:: Written instruction ::
Copy the lines of the listing verbatim, from the line containing "This screenshot has height=695, width=1281." through the line containing "Looking at the screenshot, I should [90, 38].".

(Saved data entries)
----------------------------------------
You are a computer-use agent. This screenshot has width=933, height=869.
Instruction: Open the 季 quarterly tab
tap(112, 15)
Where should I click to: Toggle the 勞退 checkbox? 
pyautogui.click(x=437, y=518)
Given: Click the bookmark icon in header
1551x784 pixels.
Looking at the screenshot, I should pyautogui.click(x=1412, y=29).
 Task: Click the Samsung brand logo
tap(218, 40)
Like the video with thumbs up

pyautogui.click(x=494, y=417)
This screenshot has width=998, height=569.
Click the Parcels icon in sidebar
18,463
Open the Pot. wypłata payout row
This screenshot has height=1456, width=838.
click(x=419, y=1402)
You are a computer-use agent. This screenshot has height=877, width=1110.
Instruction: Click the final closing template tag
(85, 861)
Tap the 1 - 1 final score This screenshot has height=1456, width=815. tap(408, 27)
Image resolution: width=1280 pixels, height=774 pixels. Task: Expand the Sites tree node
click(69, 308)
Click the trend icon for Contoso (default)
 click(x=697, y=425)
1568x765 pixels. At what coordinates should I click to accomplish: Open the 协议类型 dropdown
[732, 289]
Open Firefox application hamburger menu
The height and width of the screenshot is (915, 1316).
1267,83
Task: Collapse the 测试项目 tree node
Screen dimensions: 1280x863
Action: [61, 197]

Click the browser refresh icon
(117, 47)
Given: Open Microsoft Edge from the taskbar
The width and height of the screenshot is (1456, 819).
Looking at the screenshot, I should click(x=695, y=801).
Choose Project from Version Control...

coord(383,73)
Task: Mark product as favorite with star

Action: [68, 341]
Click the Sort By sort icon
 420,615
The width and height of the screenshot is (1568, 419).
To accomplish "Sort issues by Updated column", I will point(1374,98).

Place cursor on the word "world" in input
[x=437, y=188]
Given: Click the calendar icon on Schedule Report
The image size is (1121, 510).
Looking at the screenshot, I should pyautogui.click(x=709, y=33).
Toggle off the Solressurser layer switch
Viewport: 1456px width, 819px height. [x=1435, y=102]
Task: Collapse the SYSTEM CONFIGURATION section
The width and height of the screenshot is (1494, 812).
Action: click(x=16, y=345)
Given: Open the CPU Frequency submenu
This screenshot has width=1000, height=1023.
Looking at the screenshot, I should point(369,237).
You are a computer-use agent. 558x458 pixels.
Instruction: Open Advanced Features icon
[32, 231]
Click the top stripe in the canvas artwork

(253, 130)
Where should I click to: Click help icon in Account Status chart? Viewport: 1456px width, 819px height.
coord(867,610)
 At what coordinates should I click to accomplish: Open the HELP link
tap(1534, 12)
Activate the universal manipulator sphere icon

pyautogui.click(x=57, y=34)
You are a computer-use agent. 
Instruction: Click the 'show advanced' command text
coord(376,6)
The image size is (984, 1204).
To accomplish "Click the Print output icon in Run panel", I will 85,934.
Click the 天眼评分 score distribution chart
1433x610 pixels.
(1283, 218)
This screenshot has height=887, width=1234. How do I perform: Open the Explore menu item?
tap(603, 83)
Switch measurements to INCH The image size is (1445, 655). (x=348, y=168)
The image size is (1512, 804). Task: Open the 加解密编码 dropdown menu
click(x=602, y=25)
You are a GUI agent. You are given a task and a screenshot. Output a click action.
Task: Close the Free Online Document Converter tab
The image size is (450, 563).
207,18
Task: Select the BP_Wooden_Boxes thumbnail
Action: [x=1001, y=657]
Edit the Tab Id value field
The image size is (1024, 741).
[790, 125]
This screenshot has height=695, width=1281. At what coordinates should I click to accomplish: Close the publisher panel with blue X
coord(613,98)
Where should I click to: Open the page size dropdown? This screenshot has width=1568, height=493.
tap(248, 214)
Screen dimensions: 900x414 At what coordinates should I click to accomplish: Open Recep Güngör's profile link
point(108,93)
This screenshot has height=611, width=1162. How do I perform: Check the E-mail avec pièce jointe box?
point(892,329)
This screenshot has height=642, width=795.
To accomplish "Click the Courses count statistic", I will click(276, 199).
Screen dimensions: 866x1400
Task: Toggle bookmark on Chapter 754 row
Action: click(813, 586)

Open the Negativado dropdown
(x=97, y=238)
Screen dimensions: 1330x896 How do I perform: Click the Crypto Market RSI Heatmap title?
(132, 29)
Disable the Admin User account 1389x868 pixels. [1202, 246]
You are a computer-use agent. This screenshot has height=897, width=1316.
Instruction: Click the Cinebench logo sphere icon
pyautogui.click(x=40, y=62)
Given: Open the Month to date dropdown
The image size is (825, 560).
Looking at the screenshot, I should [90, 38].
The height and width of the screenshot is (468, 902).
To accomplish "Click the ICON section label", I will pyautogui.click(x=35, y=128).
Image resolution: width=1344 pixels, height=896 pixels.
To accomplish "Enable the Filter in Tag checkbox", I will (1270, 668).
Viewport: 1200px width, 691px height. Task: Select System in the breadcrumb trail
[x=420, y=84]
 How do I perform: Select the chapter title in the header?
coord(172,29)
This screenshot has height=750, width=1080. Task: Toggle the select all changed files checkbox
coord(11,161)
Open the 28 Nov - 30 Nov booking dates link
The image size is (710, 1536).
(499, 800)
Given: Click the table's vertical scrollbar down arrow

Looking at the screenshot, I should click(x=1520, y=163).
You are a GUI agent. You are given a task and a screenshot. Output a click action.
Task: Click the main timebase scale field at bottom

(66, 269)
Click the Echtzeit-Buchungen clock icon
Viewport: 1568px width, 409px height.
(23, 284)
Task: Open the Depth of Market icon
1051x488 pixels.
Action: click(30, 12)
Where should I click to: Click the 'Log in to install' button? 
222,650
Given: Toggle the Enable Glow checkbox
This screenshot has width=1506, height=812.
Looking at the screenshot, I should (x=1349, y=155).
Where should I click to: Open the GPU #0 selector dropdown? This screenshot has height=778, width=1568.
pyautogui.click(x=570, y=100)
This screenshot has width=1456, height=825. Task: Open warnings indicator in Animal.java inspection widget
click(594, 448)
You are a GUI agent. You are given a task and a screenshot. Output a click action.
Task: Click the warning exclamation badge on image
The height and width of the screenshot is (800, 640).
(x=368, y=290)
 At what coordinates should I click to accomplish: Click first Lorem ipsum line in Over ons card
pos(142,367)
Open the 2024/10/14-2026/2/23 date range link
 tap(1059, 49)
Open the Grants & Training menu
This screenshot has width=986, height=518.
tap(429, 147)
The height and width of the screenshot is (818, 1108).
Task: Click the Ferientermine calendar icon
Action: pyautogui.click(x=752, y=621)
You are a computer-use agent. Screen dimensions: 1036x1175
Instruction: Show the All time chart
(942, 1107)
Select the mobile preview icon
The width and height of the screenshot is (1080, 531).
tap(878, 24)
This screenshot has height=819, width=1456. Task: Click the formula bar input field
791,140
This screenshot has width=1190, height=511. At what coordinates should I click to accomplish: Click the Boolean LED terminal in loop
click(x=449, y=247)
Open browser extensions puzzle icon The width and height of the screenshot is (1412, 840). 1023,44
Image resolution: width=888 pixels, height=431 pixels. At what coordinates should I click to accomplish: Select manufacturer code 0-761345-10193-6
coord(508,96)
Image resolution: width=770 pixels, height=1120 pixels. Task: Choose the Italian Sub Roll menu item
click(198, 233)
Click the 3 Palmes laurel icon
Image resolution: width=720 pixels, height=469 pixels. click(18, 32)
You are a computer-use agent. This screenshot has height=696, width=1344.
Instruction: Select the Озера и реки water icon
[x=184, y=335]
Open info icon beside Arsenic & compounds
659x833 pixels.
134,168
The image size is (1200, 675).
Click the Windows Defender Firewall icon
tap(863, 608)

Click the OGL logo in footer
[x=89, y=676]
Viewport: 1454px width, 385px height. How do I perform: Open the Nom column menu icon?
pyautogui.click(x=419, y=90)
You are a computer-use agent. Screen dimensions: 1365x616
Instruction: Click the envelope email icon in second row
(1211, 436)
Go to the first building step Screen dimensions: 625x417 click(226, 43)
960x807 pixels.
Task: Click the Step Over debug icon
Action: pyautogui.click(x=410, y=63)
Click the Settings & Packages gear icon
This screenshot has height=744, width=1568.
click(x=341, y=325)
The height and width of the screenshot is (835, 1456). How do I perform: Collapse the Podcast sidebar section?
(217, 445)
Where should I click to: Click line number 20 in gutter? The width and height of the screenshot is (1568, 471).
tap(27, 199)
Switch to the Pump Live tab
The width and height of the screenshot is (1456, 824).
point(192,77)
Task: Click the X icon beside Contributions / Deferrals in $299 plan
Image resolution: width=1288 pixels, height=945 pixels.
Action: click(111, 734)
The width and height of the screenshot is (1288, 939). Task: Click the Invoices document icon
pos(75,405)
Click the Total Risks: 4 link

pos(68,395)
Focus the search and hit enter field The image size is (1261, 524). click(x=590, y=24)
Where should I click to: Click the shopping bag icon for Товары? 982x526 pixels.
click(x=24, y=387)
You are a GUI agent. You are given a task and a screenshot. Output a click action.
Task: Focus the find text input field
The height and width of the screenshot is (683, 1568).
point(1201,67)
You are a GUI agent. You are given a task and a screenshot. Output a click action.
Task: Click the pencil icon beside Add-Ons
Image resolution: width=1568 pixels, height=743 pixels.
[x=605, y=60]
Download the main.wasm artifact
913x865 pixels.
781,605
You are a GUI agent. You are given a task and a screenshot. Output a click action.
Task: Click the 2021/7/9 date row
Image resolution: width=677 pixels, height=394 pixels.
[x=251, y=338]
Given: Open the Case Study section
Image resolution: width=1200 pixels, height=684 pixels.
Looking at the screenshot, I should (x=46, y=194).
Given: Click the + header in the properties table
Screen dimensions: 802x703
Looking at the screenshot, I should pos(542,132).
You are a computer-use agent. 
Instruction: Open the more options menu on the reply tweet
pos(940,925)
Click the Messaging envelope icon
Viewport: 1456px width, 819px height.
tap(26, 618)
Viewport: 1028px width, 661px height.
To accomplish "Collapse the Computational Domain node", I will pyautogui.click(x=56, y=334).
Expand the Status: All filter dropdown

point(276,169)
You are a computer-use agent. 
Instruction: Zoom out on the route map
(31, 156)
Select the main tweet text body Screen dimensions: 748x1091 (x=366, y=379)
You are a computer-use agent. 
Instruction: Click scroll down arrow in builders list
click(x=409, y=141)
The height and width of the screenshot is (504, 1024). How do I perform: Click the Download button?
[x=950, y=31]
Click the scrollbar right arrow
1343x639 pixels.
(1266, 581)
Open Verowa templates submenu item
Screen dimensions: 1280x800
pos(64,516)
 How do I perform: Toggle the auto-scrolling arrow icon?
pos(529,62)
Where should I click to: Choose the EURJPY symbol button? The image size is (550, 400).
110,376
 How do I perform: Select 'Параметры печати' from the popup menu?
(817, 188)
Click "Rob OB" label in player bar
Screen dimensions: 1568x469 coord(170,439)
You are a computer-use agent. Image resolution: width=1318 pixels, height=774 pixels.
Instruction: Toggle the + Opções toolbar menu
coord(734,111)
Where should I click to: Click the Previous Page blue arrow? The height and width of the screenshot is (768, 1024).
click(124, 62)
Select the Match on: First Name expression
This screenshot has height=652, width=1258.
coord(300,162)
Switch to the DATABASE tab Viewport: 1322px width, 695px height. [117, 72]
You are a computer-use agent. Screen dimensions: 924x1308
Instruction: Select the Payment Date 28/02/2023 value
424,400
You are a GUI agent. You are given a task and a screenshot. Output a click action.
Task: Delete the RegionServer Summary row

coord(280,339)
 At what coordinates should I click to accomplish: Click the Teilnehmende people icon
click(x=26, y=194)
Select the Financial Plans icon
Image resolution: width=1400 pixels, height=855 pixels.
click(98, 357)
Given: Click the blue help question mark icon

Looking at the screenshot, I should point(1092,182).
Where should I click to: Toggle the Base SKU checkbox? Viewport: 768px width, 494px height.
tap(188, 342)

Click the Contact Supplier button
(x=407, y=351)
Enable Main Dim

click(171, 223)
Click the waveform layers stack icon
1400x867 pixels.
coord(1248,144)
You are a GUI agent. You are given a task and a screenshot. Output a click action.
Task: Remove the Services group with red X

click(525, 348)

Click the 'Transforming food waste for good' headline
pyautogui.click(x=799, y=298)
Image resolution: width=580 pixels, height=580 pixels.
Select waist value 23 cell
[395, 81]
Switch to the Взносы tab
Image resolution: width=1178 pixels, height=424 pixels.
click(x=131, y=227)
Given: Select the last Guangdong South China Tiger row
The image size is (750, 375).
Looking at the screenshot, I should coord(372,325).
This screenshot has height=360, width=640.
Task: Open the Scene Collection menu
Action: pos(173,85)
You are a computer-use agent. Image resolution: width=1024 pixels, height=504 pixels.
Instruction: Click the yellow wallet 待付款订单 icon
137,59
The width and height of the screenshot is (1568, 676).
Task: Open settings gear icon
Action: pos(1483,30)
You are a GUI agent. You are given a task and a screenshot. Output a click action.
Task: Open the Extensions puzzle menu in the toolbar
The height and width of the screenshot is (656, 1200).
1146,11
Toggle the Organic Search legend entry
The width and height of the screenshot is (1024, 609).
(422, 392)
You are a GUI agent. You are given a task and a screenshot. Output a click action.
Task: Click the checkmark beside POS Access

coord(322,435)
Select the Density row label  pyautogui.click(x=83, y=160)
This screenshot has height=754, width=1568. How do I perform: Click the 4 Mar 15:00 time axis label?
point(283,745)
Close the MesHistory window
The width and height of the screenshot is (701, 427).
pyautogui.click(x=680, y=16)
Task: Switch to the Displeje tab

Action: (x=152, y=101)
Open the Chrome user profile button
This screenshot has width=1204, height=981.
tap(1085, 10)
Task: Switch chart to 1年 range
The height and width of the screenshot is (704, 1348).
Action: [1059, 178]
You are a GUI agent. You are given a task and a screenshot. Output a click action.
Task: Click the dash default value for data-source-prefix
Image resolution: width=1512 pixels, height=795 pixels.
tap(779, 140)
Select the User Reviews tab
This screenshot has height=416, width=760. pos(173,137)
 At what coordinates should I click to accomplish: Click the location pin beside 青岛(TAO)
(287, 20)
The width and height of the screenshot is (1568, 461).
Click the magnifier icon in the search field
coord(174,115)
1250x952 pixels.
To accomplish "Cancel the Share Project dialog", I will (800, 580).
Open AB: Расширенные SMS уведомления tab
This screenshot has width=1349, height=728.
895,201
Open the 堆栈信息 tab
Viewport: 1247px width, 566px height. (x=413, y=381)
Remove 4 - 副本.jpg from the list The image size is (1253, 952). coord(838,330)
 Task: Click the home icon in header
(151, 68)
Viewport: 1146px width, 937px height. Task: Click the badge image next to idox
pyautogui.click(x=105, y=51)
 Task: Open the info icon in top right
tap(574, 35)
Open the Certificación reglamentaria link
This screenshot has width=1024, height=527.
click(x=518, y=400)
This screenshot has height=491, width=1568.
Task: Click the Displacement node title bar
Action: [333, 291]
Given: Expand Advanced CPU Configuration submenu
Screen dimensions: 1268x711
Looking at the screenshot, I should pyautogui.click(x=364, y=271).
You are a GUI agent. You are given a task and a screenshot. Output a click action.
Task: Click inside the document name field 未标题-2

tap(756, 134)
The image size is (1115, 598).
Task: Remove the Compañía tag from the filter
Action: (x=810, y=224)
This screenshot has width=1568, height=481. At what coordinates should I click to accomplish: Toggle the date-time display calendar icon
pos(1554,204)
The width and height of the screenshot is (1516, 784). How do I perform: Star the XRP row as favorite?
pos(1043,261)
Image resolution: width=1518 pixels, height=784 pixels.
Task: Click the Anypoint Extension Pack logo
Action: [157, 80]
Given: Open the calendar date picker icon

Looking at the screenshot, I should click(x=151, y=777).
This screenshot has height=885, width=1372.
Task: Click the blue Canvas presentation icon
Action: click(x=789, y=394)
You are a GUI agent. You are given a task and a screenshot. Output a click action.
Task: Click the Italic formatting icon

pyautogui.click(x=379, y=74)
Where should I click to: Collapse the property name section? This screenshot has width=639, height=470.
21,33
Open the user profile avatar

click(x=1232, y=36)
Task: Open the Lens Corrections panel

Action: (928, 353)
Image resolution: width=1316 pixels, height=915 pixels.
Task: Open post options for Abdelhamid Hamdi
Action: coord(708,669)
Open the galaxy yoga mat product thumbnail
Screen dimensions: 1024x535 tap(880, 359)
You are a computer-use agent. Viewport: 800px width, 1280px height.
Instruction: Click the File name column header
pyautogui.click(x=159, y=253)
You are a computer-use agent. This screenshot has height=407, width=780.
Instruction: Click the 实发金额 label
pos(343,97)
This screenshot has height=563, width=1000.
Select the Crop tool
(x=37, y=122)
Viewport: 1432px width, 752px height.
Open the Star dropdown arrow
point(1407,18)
----------------------------------------
:: Output below ::
This screenshot has height=695, width=1281. At what coordinates should I click to accomplish: Close the publisher panel with blue X
coord(613,98)
Where should I click to: Open the page size dropdown? This screenshot has width=1568, height=493.
tap(248, 214)
Screen dimensions: 900x414 At what coordinates should I click to accomplish: Open Recep Güngör's profile link
point(108,93)
This screenshot has height=611, width=1162. How do I perform: Check the E-mail avec pièce jointe box?
point(892,329)
This screenshot has height=642, width=795.
To accomplish "Click the Courses count statistic", I will click(276, 199).
Screen dimensions: 866x1400
Task: Toggle bookmark on Chapter 754 row
Action: click(813, 586)

Open the Negativado dropdown
(x=97, y=238)
Screen dimensions: 1330x896 How do I perform: Click the Crypto Market RSI Heatmap title?
(132, 29)
Disable the Admin User account 1389x868 pixels. [1202, 246]
You are a computer-use agent. This screenshot has height=897, width=1316.
Instruction: Click the Cinebench logo sphere icon
pyautogui.click(x=40, y=62)
Given: Open the Month to date dropdown
The image size is (825, 560).
Looking at the screenshot, I should [90, 38].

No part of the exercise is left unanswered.